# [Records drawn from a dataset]
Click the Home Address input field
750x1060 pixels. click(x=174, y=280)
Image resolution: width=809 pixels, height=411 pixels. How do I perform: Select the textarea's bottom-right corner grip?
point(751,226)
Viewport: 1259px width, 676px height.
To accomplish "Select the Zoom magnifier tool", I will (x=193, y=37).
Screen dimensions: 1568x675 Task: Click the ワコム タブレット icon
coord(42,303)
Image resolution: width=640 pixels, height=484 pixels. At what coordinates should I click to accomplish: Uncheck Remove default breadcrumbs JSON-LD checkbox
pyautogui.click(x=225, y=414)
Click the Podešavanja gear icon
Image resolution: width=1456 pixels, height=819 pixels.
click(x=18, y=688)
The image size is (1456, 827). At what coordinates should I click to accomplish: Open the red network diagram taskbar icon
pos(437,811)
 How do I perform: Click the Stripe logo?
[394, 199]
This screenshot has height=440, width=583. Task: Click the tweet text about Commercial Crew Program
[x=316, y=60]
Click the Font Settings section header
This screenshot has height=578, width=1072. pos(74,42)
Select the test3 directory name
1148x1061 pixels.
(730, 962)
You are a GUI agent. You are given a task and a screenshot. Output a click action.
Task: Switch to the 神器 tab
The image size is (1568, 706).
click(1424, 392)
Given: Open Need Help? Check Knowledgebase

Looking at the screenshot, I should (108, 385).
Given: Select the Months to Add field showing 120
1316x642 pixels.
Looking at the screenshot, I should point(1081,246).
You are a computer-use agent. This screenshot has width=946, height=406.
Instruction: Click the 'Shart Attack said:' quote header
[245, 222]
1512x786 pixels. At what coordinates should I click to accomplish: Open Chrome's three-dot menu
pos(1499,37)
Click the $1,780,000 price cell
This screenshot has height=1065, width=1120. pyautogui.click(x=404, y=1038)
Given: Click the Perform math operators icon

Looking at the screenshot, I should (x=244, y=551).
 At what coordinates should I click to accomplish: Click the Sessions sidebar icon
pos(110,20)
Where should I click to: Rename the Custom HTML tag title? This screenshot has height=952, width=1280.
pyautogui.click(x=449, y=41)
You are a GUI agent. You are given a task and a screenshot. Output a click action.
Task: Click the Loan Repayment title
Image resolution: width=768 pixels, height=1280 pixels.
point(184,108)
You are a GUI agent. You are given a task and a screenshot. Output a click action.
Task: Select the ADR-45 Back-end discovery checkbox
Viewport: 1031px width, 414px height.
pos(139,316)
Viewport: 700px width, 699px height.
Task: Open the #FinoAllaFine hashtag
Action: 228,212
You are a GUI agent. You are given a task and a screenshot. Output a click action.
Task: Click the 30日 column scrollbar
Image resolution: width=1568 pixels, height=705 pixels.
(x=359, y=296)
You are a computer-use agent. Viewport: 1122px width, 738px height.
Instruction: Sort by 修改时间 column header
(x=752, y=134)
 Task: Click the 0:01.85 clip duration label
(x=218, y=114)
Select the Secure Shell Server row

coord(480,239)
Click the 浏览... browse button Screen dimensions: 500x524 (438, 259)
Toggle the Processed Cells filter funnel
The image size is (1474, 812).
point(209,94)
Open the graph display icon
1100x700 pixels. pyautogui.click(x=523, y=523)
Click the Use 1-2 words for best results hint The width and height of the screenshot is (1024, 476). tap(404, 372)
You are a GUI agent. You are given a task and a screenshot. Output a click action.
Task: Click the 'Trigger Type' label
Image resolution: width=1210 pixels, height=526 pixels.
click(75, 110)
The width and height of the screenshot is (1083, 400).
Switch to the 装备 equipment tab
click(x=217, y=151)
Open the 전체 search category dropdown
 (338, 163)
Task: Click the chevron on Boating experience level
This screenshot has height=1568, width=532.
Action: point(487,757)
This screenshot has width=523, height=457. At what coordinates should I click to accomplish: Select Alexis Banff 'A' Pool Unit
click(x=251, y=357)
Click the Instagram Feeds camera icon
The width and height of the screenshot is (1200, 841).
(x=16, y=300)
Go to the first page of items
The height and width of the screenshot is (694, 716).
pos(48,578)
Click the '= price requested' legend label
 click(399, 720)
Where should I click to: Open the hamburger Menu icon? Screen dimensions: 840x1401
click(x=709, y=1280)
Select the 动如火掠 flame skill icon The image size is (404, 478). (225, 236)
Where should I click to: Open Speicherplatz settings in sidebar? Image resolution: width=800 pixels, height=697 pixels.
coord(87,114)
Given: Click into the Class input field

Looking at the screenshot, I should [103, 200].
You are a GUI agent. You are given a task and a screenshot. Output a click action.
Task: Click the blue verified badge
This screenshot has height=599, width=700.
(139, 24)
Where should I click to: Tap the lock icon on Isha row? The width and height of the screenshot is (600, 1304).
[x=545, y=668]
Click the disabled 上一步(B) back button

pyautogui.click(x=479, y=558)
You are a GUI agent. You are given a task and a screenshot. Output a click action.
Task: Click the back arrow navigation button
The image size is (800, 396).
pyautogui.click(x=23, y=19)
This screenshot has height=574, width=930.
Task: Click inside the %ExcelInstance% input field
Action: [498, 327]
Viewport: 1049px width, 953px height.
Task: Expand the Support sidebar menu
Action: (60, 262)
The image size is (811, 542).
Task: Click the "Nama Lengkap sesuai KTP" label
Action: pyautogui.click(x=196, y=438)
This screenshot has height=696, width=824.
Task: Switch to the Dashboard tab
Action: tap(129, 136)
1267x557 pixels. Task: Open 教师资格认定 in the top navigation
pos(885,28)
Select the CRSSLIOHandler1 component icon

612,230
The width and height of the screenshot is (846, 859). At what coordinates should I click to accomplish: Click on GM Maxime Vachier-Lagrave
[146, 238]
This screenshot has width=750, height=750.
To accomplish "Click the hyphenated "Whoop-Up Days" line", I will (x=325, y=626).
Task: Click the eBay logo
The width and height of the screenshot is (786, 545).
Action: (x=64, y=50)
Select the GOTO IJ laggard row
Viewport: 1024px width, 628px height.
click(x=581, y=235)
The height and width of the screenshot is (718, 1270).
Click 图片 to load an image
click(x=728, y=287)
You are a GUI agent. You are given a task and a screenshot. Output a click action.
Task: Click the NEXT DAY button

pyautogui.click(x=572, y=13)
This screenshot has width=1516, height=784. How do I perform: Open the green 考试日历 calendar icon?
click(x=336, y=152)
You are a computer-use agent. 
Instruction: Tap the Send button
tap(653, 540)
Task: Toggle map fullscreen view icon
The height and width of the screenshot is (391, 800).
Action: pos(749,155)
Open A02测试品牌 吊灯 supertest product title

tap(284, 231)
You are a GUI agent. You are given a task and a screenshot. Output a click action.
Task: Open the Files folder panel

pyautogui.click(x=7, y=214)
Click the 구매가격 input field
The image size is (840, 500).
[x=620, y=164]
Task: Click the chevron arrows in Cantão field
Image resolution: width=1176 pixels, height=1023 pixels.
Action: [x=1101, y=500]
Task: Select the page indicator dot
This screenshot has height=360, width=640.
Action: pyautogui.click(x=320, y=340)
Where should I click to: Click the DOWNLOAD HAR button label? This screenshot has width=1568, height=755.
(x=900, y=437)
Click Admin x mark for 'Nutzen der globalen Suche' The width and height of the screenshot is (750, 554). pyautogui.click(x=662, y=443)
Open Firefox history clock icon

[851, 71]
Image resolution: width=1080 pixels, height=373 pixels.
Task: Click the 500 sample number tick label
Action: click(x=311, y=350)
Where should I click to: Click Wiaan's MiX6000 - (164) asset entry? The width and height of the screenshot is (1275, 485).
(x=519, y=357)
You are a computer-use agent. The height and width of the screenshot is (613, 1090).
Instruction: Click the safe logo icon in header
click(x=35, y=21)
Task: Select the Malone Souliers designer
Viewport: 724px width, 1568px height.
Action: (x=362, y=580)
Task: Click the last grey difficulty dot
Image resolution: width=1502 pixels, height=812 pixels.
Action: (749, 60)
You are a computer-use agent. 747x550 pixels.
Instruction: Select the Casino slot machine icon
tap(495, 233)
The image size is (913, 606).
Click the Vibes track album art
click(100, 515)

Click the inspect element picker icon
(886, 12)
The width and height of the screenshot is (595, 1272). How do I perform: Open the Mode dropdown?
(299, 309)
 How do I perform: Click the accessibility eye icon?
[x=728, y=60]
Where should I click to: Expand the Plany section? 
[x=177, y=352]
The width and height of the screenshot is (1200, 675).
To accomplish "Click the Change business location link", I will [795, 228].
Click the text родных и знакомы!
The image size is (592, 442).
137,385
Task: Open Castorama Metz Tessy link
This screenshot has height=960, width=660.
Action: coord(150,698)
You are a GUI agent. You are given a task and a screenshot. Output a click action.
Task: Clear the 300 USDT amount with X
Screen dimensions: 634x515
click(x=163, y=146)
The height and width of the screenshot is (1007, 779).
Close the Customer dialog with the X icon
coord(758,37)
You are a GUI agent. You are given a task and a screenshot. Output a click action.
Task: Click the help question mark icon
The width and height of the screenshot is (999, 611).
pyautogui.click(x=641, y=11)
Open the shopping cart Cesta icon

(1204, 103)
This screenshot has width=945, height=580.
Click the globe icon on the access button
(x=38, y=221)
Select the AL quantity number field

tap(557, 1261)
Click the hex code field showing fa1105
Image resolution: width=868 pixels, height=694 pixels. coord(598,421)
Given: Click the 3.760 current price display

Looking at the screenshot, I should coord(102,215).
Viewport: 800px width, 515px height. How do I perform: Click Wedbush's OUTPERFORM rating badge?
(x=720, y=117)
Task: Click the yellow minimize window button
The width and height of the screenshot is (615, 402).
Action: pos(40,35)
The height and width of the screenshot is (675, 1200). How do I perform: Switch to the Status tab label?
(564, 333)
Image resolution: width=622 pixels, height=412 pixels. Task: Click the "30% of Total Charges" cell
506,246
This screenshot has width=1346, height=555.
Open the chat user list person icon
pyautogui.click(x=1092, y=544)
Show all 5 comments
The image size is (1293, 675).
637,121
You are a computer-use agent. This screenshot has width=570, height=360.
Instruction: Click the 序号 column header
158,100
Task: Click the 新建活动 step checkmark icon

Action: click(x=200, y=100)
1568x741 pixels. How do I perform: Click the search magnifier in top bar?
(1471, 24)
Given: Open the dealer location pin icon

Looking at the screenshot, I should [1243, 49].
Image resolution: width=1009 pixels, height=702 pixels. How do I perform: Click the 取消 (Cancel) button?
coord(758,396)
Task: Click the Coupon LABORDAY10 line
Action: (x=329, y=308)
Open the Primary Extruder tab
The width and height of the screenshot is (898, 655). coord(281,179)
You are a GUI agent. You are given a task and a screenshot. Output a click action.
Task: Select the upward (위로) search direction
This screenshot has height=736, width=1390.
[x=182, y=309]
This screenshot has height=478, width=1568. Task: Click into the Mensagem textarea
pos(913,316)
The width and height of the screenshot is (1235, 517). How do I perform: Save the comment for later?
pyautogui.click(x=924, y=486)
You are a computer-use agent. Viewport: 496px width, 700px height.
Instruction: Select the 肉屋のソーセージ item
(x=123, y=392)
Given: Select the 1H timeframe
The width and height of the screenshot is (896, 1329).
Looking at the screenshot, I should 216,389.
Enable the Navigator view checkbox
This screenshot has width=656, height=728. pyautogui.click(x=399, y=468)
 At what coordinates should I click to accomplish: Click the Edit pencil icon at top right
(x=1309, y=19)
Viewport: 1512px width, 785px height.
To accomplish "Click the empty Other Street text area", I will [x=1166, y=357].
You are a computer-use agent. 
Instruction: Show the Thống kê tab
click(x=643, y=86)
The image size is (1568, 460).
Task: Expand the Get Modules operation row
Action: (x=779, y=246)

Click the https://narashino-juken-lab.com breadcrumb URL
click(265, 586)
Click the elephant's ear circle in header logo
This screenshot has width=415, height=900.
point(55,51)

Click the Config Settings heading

# [Work instruction]
Set down only the lines above that fall between the line holding "Given: Click the Perform math operators icon" and the line holding "Task: Click the Loan Repayment title", inclusive, keeping each exact.

# [Final answer]
Given: Click the Perform math operators icon

Looking at the screenshot, I should (x=244, y=551).
 At what coordinates should I click to accomplish: Click the Sessions sidebar icon
pos(110,20)
Where should I click to: Rename the Custom HTML tag title? This screenshot has height=952, width=1280.
pyautogui.click(x=449, y=41)
You are a GUI agent. You are given a task and a screenshot. Output a click action.
Task: Click the Loan Repayment title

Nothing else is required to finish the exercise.